→ **SECCIÓN DEL DOCUMENTO**
Por Manuel González Prada, Anarquía
Enunció una verdadera profecía; tuvo una clara visión del porvenir, el hombre que desde el patíbulo decía en Chicago el 11 de noviembre de 1887: “Salve, ¡oh días en que nuestro silencio será más poderoso que nuestras voces, próximas a quedar ahogadas con la muerte!”
El silencio de ese hombre y de sus valerosos compañeros habla hoy con tan elocuentes palabras que en América y Europa remueven todos los corazones animados por sentimientos de conmiseración y justicia. Veinte años hace del ajusticiamiento, y lejos de habérsele olvidado en el transcurso de tan largo tiempo, cada día se le ha ido recordando con mayor piedad para las víctimas y con mayor odio contra sus verdugos. Ya puede considerarse su rememoración anual como un deber de todo revolucionario. Más que el 14 de julio, que el 20 de setiembre y que el 1 de mayo, el 11 de noviembre parece destinado a ser una fecha de recordación mundial: tiende a personificar el día de la gran revolución proletaria.
Esos hombres, injustamente sacrificados al miedo cerval de las clases dominadoras, no sólo forman hoy una cabeza de proceso para juzgar a los capitalistas del Illinois, sino constituyen una prueba irrefutable para condenar a los jueces norteamericanos. Fueron sentenciados a muerte; pero reconocidos inocentes cuando ya dormían en la paz de un cementerio. Habían sido enredados y cogidos en un complot donde la policía maniobraba con su perfidia tradicional.
Algo parecido, aunque menos horroroso, acaeció después en Francia con el capitán Dreyfus: condenado por la justicia militar, resultó inocente, a vuelta de sufrir una larga deportación en la Isla del Diablo.

→ **BLOQUE DE DATOS**

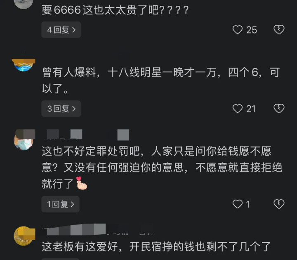This screenshot has height=260, width=297.
Task: Open the yellow avatar at the bottom
Action: [24, 236]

→ **TAREAS REQUERIDAS**
**A)** Cambie "cementerio" por "camposanto" y reproduzca el texto sobre los ajusticiados de Chicago entre "Esos hombres, injustamente" y "Isla del Diablo.", ambos inclusive.
**B)** Prosiga el texto sobre los ajusticiados de Chicago a partir de su última oración.

→ **RESPUESTAS**
**A)**
Esos hombres, injustamente sacrificados al miedo cerval de las clases dominadoras, no sólo forman hoy una cabeza de proceso para juzgar a los capitalistas del Illinois, sino constituyen una prueba irrefutable para condenar a los jueces norteamericanos. Fueron sentenciados a muerte; pero reconocidos inocentes cuando ya dormían en la paz de un camposanto. Habían sido enredados y cogidos en un complot donde la policía maniobraba con su perfidia tradicional.
Algo parecido, aunque menos horroroso, acaeció después en Francia con el capitán Dreyfus: condenado por la justicia militar, resultó inocente, a vuelta de sufrir una larga deportación en la Isla del Diablo.

**B)**
Estos dos errores judiciales nos sirven de fecundísima enseñanza: vienen a decirnos que la justicia militar vale como la justicia civil, y que a todo presunto reo le aprovecha tanto caer en las garras de unos sargentones empenachados como ir a dar en las fauces de unos leguleyos enfraquetados. Esa justicia social, ese monstruo bicéfalo, no tiene más misión que defender al capital (es decir, al robo) y servir al Estado (es decir, a la fuerza); de ahí que no trepide en sacrificar al inocente, si el sacrificio contribuye a mantener el orden social o, lo que significa lo mismo, a consolidar un régimen donde tranquilamente se verifique la explotación del más hábil o más honrado por el más fuerte o más bribón. Justicia cobarde y servil en las cinco partes del mundo, humana y compasiva en ningún lugar de la Tierra, pues aquí mismo, en el Perú, la vemos absolver a los criminales adinerados o poderosos y condenar sin misericordia al negro, al indio desheredado y al desertor inconsciente. Es que bajo la casaca del militar como bajo el frac del abogado, el hombre convertido en juez de otros hombres, a más de conservar las preocupaciones de su casta y de su secta, adquiere con asombrosa rapidez la deformación profesional. Se diría que el aire respirado en un Consejo de guerra o en un Tribunal de justicia poseyera la virtud de oscurecer los cerebros y marmolizar los corazones.
La deportación perpetua de un militar, infundadamente acusado de traición a la patria; la ejecución de algunos rebeldes, también infundadamente culpados de arrojar bombas: he aquí dos injusticias fecundas, que merecerían un aplauso, si los padecimientos y la vida de los hombres debieran tomarse como un medio para conseguir la propagación de las ideas. Injusticias tan enormes siguen sublevando la conciencia universal, convirtiéndose en bandera de combate, sirviendo de pábulo al fuego revolucionario que arde en el corazón de las muchedumbres. Si Chicago dice: ¡Guerra al capital!, la Isla del Diablo responde: ¡Guerra al militarismo!
El capitán Alfredo Dreyfus ha sido y continúa siendo la causa inmediata de un efecto colosal: víctima del antisemitismo católico y militar, ha ocasionado el recrudecimiento del antimilitarismo internacional; más propiamente hablando, produce la eclosión ruidosa de un sentimiento que sordamente se incubaba en Francia --y con mayor motivo en París-- desde los fusilamientos de la Comuna. El antimilitarismo, que tanto cunde en los intelectuales del mundo entero y que nos parece una flor nacida para no vivir sino en los grandes cerebros luminosos, germinaba en el pueblo desde 1871.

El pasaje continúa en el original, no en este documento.